** Opening Supplied information block **

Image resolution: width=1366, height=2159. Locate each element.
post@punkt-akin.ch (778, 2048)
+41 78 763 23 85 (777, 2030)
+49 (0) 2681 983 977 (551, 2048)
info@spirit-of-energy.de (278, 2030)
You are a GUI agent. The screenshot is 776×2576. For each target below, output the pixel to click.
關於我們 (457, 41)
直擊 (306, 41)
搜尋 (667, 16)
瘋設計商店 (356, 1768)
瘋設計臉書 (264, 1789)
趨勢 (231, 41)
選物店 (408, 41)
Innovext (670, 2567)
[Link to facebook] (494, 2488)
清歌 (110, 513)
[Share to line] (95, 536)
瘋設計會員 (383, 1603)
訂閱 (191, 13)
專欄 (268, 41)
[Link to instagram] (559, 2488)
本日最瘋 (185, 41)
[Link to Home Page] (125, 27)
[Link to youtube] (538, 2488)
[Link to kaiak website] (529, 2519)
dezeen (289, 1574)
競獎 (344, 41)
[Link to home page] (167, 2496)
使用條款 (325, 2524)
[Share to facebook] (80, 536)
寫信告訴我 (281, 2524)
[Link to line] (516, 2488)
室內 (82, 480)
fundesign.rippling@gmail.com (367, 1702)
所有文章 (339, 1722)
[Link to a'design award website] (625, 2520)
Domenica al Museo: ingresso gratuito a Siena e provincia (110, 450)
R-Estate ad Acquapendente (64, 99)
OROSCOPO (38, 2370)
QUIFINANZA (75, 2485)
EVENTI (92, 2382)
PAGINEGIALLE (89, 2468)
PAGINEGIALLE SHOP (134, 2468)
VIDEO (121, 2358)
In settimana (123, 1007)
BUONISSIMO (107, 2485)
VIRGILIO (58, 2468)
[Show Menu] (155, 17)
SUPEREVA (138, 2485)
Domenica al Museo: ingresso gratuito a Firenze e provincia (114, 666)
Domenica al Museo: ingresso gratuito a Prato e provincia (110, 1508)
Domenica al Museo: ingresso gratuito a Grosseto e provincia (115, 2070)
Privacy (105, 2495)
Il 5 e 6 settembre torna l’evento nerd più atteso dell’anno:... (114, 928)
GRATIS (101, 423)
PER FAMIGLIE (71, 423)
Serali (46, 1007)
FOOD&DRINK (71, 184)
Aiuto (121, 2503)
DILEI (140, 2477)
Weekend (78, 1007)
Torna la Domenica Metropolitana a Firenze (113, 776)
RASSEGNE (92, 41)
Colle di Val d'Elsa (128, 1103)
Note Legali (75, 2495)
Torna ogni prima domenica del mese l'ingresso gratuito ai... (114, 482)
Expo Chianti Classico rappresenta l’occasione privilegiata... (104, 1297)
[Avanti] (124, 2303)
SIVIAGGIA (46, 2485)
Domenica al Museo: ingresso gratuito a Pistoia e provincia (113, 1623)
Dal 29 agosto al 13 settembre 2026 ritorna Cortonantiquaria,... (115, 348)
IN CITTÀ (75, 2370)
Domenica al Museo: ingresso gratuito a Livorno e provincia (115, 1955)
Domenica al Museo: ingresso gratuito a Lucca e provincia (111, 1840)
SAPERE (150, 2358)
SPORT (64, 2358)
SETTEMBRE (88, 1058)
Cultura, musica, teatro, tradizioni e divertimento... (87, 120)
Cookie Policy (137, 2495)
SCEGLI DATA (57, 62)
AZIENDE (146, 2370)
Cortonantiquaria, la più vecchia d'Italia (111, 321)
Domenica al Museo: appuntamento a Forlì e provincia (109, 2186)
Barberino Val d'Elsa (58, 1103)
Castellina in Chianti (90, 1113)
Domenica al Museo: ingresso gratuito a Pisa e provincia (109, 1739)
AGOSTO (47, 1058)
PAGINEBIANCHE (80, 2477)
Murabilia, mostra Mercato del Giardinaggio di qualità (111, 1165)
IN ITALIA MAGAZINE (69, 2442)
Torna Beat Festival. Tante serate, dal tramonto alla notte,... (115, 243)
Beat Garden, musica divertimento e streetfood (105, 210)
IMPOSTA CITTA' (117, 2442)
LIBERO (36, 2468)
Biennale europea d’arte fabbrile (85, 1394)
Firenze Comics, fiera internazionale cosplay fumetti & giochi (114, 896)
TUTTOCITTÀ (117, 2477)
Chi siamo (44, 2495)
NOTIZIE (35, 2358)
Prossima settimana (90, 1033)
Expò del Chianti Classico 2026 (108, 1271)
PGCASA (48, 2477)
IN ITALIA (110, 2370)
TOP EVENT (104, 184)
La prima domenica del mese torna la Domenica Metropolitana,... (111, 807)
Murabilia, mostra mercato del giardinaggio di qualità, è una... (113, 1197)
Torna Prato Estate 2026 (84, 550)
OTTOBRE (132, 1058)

** Closing Supplied information block **

= Exercise prompt =
Lines from the start of the entries through the one containing "Domenica al Museo: ingresso gratuito a Pistoia" are to be set down again exactly, both ends included.

= The answer =
Image resolution: width=1366, height=2159. Locate each element.
post@punkt-akin.ch (778, 2048)
+41 78 763 23 85 (777, 2030)
+49 (0) 2681 983 977 (551, 2048)
info@spirit-of-energy.de (278, 2030)
You are a GUI agent. The screenshot is 776×2576. For each target below, output the pixel to click.
關於我們 (457, 41)
直擊 (306, 41)
搜尋 (667, 16)
瘋設計商店 (356, 1768)
瘋設計臉書 (264, 1789)
趨勢 (231, 41)
選物店 (408, 41)
Innovext (670, 2567)
[Link to facebook] (494, 2488)
清歌 (110, 513)
[Share to line] (95, 536)
瘋設計會員 (383, 1603)
訂閱 (191, 13)
專欄 (268, 41)
[Link to instagram] (559, 2488)
本日最瘋 (185, 41)
[Link to Home Page] (125, 27)
[Link to youtube] (538, 2488)
[Link to kaiak website] (529, 2519)
dezeen (289, 1574)
競獎 (344, 41)
[Link to home page] (167, 2496)
使用條款 (325, 2524)
[Share to facebook] (80, 536)
寫信告訴我 (281, 2524)
[Link to line] (516, 2488)
室內 (82, 480)
fundesign.rippling@gmail.com (367, 1702)
所有文章 (339, 1722)
[Link to a'design award website] (625, 2520)
Domenica al Museo: ingresso gratuito a Siena e provincia (110, 450)
R-Estate ad Acquapendente (64, 99)
OROSCOPO (38, 2370)
QUIFINANZA (75, 2485)
EVENTI (92, 2382)
PAGINEGIALLE (89, 2468)
PAGINEGIALLE SHOP (134, 2468)
VIDEO (121, 2358)
In settimana (123, 1007)
BUONISSIMO (107, 2485)
VIRGILIO (58, 2468)
[Show Menu] (155, 17)
SUPEREVA (138, 2485)
Domenica al Museo: ingresso gratuito a Firenze e provincia (114, 666)
Domenica al Museo: ingresso gratuito a Prato e provincia (110, 1508)
Domenica al Museo: ingresso gratuito a Grosseto e provincia (115, 2070)
Privacy (105, 2495)
Il 5 e 6 settembre torna l’evento nerd più atteso dell’anno:... (114, 928)
GRATIS (101, 423)
PER FAMIGLIE (71, 423)
Serali (46, 1007)
FOOD&DRINK (71, 184)
Aiuto (121, 2503)
DILEI (140, 2477)
Weekend (78, 1007)
Torna la Domenica Metropolitana a Firenze (113, 776)
RASSEGNE (92, 41)
Colle di Val d'Elsa (128, 1103)
Note Legali (75, 2495)
Torna ogni prima domenica del mese l'ingresso gratuito ai... (114, 482)
Expo Chianti Classico rappresenta l’occasione privilegiata... (104, 1297)
[Avanti] (124, 2303)
SIVIAGGIA (46, 2485)
Domenica al Museo: ingresso gratuito a Pistoia e provincia (113, 1623)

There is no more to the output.